I am rather confident--along the order of the answer of Vasily Mitch to Can a certain series of integrals over $[0,\frac{1}{16}]$ be solved using integration-by-parts? -- that these four integrands can each be simplified so that they involve only one square root, rather than their present two, thus (and products of $x^n$ with them) becoming integrable, but would like a "second opinion".

Answer 1

Yes, I believe you're right. \begin{eqnarray} 2 \sqrt{-2 x^2-x+1}-x+2&=& 2\sqrt{(1-2x)(1+x)} -x+2\\ &=&2\sqrt{(1-2x)(1+x)} +1+x+1-2x\\ &=& \left(\sqrt{1-2x}+\sqrt{1+x}\right)^2\ . \end{eqnarray} So \begin{eqnarray} \sqrt{(x+1)\left(2 \sqrt{-2 x^2-x+1}-x+2\right)}\\ =\sqrt{(1-2x)(1+x)}& +(1+x) \end{eqnarray} and \begin{eqnarray} \sqrt{(1-2x) \left(2 \sqrt{-2 x^2-x+1}-x+2\right)}\\ =\sqrt{(1-2x)(1+x)}& +(1-2x) \end{eqnarray} Also, \begin{eqnarray} 1+2 \sqrt{x(1-2x)}-x&=& 2 \sqrt{x(1-2x)} + x + 1-2x\\ &=& \left(\sqrt{x}+\sqrt{1-2x}\right)^2\ . \end{eqnarray} So \begin{eqnarray} \sqrt{x \left(1+2 \sqrt{x(1-2x)}-x\right)}&=& x+\sqrt{x(1-2x)}\ , \end{eqnarray} and \begin{eqnarray} \sqrt{(1-2x) \left(1+2 \sqrt{x(1-2x)}-x\right)}\\ =(1-2x)&+\sqrt{x(1-2x)}\ . \end{eqnarray}

Answer 2

Actually, I would up employing for my indicated original problem https://mathoverflow.net/questions/342446/perform-certain-constrained-integrations-over-an-ordered-subsection-of-a-3-simpl the five transformations, \begin{equation} \left\{\sqrt{(x+1) \left(2 \sqrt{-2 x^2-x+1}-x+2\right)}\to \sqrt{-2 x^2-x+1}+x+1,\sqrt{(1-2 x) \left(2 \sqrt{-2 x^2-x+1}-x+2\right)}\to \sqrt{-2 x^2-x+1}-2 x+1,\sqrt{(2 x-1) \left(x+2 \sqrt{-x (2 x-1)}-1\right)}\to -\sqrt{x-2 x^2}-2 x+1,\sqrt{-x (2 x-1)^2 \left(x+2 \sqrt{-x (2 x-1)}-1\right)}\to 2 x^2+\sqrt{-8 x^4+12 x^3-6 x^2+x}-x,\sqrt{(x+1) (2 x-1)^2 \left(2 \sqrt{-2 x^2-x+1}-x+2\right)}\to -2 x^2+\sqrt{-8 x^4+4 x^3+6 x^2-5 x+1}-x+1\right\}. \end{equation}

This allowed me to check the earlier calculation to high numerical accuracy (0.0036582630543034854603976004088368)--indicating the validity of the five transformations--but the last transformation still left me with an integrand $\sqrt{-8 x^4+4 x^3+6 x^2-5 x+1}$, I could not integrate--when multiplied by powers of $x$--over $x \in [\frac{1}{4},\frac{1}{3}]$. (So, I'm still frustrated in achieving my original goal.) Also, $\sqrt{-8 x^4+4 x^3+6 x^2-5 x+1}=\sqrt{(-x-1) (2 x-1)^3}$, but this doesn't seem to help.)

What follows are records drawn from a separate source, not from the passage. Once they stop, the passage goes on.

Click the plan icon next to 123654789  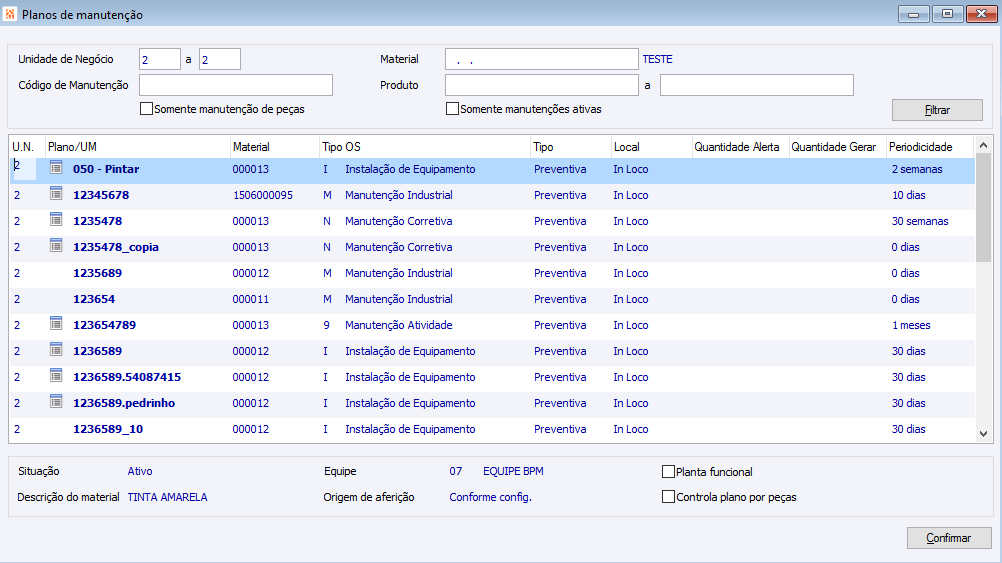click(56, 323)
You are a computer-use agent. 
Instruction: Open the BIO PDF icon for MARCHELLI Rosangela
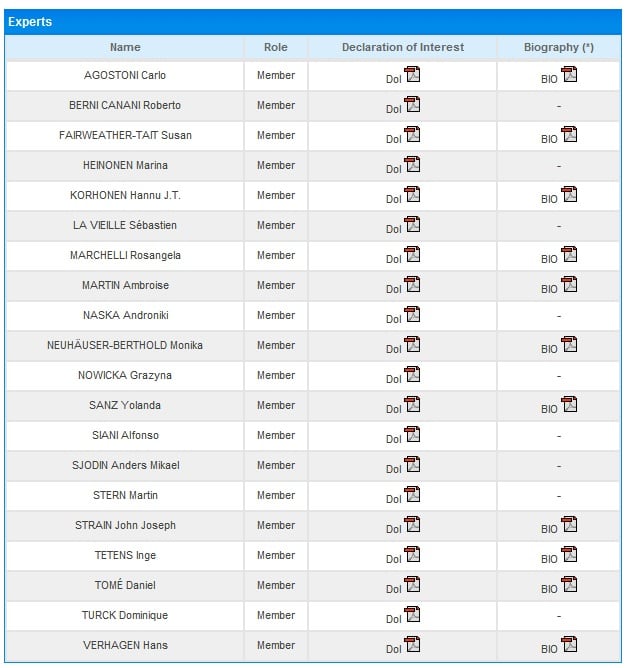click(569, 254)
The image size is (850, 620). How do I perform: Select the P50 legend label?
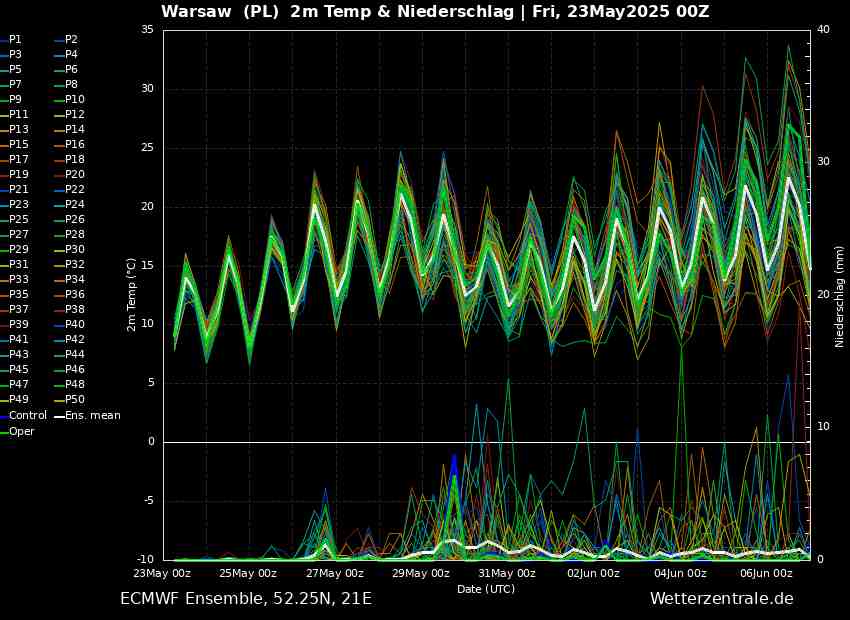pyautogui.click(x=74, y=399)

Also, I developed a "fun" way of deriving the rules. I computed arrays of length 50, into which I put the values of the left-hand sides (the functions to be transformed) for $x=1,\ldots,50$. I, then, got the real and imaginary parts of the resultant values, and used the Mathematica FindSequenceFunction command on the real parts and on the imaginary parts squared.